I still like pots nailed to the trunk of a tree but they are not nearly so versatile in a ground set. Also, flower pots placed vertically on the trunk of a tree may not be as efficient in catching marten as this box is when placed horizontally on a log or leaning pole. I devised a crude test this fall to see which set might be better at catching marten: 120 Conibears set in vertical flower pots or 120 Conibears set in horizontal newspaper boxes. Each set contained the same bait, was about the same distance off the ground, and occurred in similar habitat. Since the flower pots had already been established on my line for several years, I just alternated inserting the new boxes along the line. Although my sample size was small (10 animals) I did catch seven in the newspaper boxes and only three in the flower pots. I plan on continuing the experiment next year to see if that kind of catch ratio continues.

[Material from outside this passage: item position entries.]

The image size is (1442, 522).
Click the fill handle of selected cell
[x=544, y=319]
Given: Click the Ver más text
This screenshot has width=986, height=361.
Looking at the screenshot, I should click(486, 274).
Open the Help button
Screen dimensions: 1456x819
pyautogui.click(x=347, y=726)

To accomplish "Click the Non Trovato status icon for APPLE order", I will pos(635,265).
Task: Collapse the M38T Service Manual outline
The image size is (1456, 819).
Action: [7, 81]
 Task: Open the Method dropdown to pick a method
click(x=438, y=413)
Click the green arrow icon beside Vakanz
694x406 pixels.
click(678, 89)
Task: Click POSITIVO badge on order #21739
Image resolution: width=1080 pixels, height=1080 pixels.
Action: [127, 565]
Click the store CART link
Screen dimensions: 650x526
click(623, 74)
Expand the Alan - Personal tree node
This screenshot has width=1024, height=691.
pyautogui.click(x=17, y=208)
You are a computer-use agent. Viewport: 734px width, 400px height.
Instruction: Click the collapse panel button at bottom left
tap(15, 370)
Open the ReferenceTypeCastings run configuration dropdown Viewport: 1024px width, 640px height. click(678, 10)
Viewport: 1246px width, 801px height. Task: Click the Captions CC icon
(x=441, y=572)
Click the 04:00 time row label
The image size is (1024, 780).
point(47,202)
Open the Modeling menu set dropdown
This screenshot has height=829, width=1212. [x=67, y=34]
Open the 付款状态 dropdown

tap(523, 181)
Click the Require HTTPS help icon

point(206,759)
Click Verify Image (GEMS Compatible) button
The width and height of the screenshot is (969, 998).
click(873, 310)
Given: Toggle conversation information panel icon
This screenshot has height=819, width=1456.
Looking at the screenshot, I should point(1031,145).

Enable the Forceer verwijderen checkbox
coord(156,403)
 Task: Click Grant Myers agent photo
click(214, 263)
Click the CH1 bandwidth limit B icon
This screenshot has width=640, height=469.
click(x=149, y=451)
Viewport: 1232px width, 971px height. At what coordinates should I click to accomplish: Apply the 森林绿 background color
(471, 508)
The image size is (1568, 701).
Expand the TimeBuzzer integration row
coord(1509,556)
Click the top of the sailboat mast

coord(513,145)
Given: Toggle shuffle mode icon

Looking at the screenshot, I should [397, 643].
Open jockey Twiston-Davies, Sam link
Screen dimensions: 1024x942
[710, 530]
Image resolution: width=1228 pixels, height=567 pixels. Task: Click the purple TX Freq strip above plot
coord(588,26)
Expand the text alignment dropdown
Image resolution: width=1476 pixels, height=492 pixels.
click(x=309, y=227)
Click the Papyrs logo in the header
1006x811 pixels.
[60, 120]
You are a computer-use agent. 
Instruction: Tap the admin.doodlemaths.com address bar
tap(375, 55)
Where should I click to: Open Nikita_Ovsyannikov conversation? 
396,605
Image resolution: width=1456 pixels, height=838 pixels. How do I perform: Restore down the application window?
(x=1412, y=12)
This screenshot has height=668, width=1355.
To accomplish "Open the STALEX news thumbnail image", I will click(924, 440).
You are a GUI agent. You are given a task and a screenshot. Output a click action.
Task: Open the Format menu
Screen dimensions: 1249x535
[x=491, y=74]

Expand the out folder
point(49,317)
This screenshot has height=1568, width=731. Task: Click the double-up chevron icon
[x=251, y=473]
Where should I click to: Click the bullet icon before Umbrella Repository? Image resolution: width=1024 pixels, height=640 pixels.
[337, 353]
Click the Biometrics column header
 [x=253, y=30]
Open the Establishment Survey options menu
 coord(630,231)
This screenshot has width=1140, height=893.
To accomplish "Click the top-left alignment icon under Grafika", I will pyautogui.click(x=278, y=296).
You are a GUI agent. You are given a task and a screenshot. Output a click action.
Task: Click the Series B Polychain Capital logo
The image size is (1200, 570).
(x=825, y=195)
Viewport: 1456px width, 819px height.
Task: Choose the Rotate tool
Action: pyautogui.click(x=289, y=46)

This past year I used pan triggers in the boxes, but next year I am going to try the standard two-prong triggers that I have used in the flower pots for many years. Although all the marten I caught were perfectly double struck (in pots or in boxes), I don't think a marten can get past a correctly positioned two-prong trigger. However, it could step over the pan if set too low and then the marten would get struck too far back. It may also avoid entering the set altogether if the pan is set too high thereby blocking a large portion of the opening.
Also, I am going to continue elevating the sets not only because I want to avoid catching mink, but I also want to avoid other problems associated with ground sets for marten in the area I trap. Heavy snowfall can regularly bury ground cubbies unless they are placed under the overhanging branches of large conifers or under the roots of large upturned trees. Even so, laying on your belly many times a day in 2-3 feet of wet snow looking for trapped animals or buried sets, is not my idea of fun. Also, trapped marten can freeze to the ground in this climate and cause additional problems in removing the animal. If marten are left for several days, even when frozen, mouse damage is almost inevitable.
I will continue to use 120 Conibears in these sets, rather than leghold traps. Two marten I caught this year were killed so quickly that they never even struggled out of the box. Therefore, I am comfortable with the humane killing aspects of the set.
In this climate, I rarely have a problem with animals frozen so hard into the trap that I can't get them out at the site without damaging the fur. However, this is often not the case in interior Alaska where animals taken on longlines remain in traps for extended periods with temperatures far colder than in southeast Alaska. In situations where it is virtually impossible to remove the animal from the trap at the site without damaging the pelt and the carcasses have to be transported many miles in a snowmachine sled, which eventually leads to damaged fur from the constant movement between traps and animals, it makes sense to use leghold traps. Leghold traps are easily removed from the leg at the site and reset without having to carry extra traps.
In any event, I'm sure glad I talked to those Maine trappers. I think their idea of using newspaper boxes has a lot of merit, and I'm going to use them more in the future.